The first lambda is triggered by a CloudWatch event: "RDS DB Snapshot Event"; "Automated snapshot created."

This will run the lambda every time an automatic backup of the database occurs and will start the copying of the latest automatically-created snapshot.

Unfortunately, you can't share a snapshot copy while it's being created and there's no CloudWatch event for when a snapshot copy is done so I choose to use a waiter function. Not ideal in lambda, but as long as it's not a giant database, it's ok.

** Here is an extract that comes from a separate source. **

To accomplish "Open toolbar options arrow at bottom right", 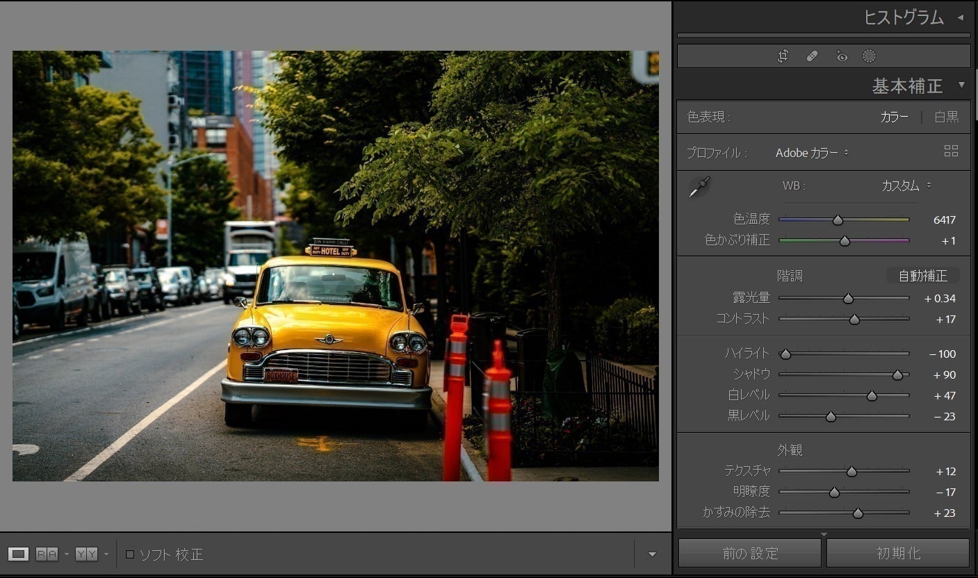I will pyautogui.click(x=652, y=554).
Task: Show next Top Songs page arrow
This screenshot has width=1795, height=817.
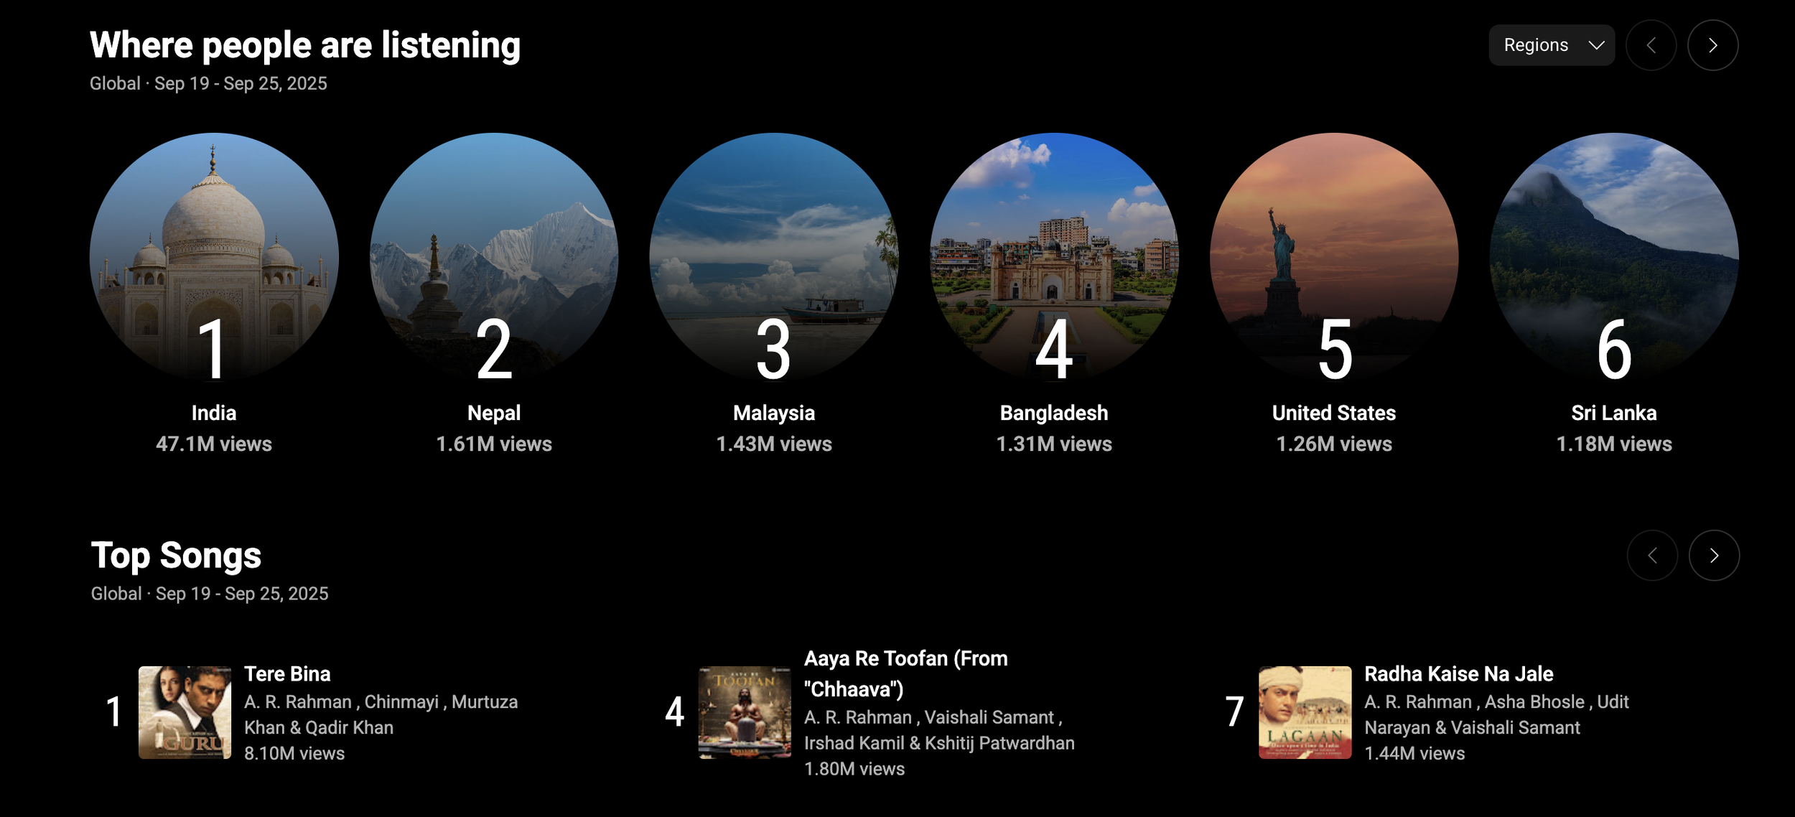Action: click(x=1714, y=555)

Also if you have a huge database you probably shouldn't be using this approach anyway for keeping data current in your staging environment.

The environment variable MAX_WAIT is used to calculate the waiter's configuration and should be set to a lower value than the lambdas timeout.

Once the copy is created it's shared with the account number in the SHARED_ACCOUNT environment variable.

import boto3
import logging
import os
import datetime

from operator import itemgetter


logger = logging.getLogger(name=__name__)
env_level = os.environ.get("LOG_LEVEL")
log_level = logging.INFO if not env_level else env_level
logger.setLevel(log_level)

rds = boto3.client('rds')
waiter = rds.get_waiter('db_snapshot_available')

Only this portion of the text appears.